Dietro il suo racconto c’è dunque un lavoro di ricerca?
«Sì, fatto in previsione di scrivere un romanzo su questo argomento. Si tratta di un mio
lavoro di ricerca personale sulle condizioni di vita negli istituti psichiatrici
anglosassoni - quindi sia inglesi che americani - del XX secolo. È un argomento che
mi interessa molto perché si tratta di una realtà troppo spesso dimenticata e messa un
po’ sotto il tappeto, soprattutto per quel che riguarda il mondo anglosassone che in
questo senso ha sperimentato molto. In certi casi i pazienti diventavano delle cavie».
In un certo senso è quel che succede anche a Caleb…
«Purtroppo, è triste dirlo, il mio racconto è molto realistico. Le cose, spesso e
volentieri, andavano proprio così come le descrivo, soprattutto per le persone che vi
capitavano per ragioni sbagliate come nel caso dei due personaggi del racconto:
Caleb, appunto, e Ada».
Caleb, il nome è una promessa e non sembra una scelta casuale o sbaglio?
«Caleb è un antico nome introdotto in America dai puritani nel XVII secolo. È un
nome biblico in verità, un nome con una certa forza. Essendo appassionata di storia
anglosassone volevo un nome che avesse una forte connotazione dal punto di vista
simbolico. Caleb è un personaggio che nel racconto rimane volutamente in ombra, è
una figura misteriosa, di una semplicità struggente e per molti aspetti totalmente
innocente, cosa che non si può dire degli altri che gli ruotano intorno: a parte Ada
tutto il contesto non è per niente innocente».
Caleb viene mandato nell’ istituto psichiatrico perché possiede delle strane
facoltà, come mai il suo destino si intreccia con quello di Ada?
«Caleb è una persona considerata eccentrica perché dichiara di avere delle facoltà, dei
poteri paranormali che gli permettono di vedere sia nel passato, che nel futuro. Il
racconto fa capire che ci deve essere qualcosa di vero in tutto questo perché è lui a far
scagionare Ada dall’accusa di aver tentato di uccidere il suo bambino. A quei tempi,
persone di questo tipo venivano molto facilmente spedite in istituzioni psichiatriche,
era un modo per liberarsi di membri della famiglia scomodi, in particolare le donne
che erano molto deboli da questo punto di vista dipendendo in tutto e per tutto dagli
uomini.

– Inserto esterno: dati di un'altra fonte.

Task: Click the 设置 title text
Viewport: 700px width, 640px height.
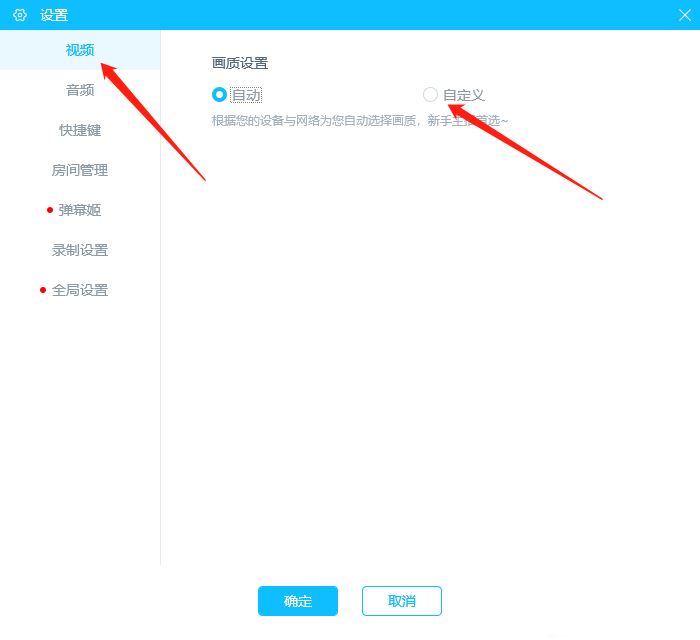Action: [x=54, y=15]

Tra l’altro, agli inizi del Novecento, era molto facile entrare in una istituzione
psichiatrica ma molto difficile uscirne».
Alla fine però il racconto, nell’abbraccio tra la madre e il figlio, ci regala
un’immagine di speranza, perché?
«C’era il desiderio di trasmettere una sensazione di speranza perché grazie alla
persona sacrificata dal sistema, come spesso accade, le cose per l’altro personaggio si
risolvono. Scrivere storie è anche questo, dare speranza dove si pensa non ci possa
essere».
Il titolo del Premio Dialogare di quest’anno era “Dalla parte del dubbio”, lei ci
ha raccontato del progetto di un romanzo: come è riuscita a coniugare le due
cose?
«In sostanza avevo questi due personaggi nella mia testa ma da tempo non raccontavo
più di personaggi fittizi così ho deciso di cogliere l’occasione di un racconto breve,
come quello per il premio, per provare a muoverli, farli agire e interagire tra loro.
Effettivamente, anche una misura come il racconto breve ha funzionato bene poi,
naturalmente, quello che succederà nel romanzo sarà altro. Per ora è un progetto ma
c’è la volontà di portarlo a termine, il desiderio di scrivere qualcosa di più lungo a
riguardo degli ospedali psichiatrici tra gli ultimi anni dell’Ottocento e la fine del
Novecento».
Lei è ancora molto giovane ma ha già raccolto qualche riconoscimento e si
muove molto tra il Ticino e la Gran Bretagna. Riesce a vivere di sola scrittura?
«Vivo nella zona di Chiasso, vicino al confine ma appena posso vado in Inghilterra a
fare le mie ricerche storiche perché parte della mia vita e della mia attività culturale si
svolgono lì. Sono divisa tra due mondi. Vivere di scrittura? Sarebbe molto bello, il
sogno di tutti quelli che scrivono. Io faccio la giornalista, dunque ho la fortuna di
scrivere quotidianamente ma vivere di scrittura soltanto è impossibile salvo che non si
ha la fortuna di diventare dei bestselleristi».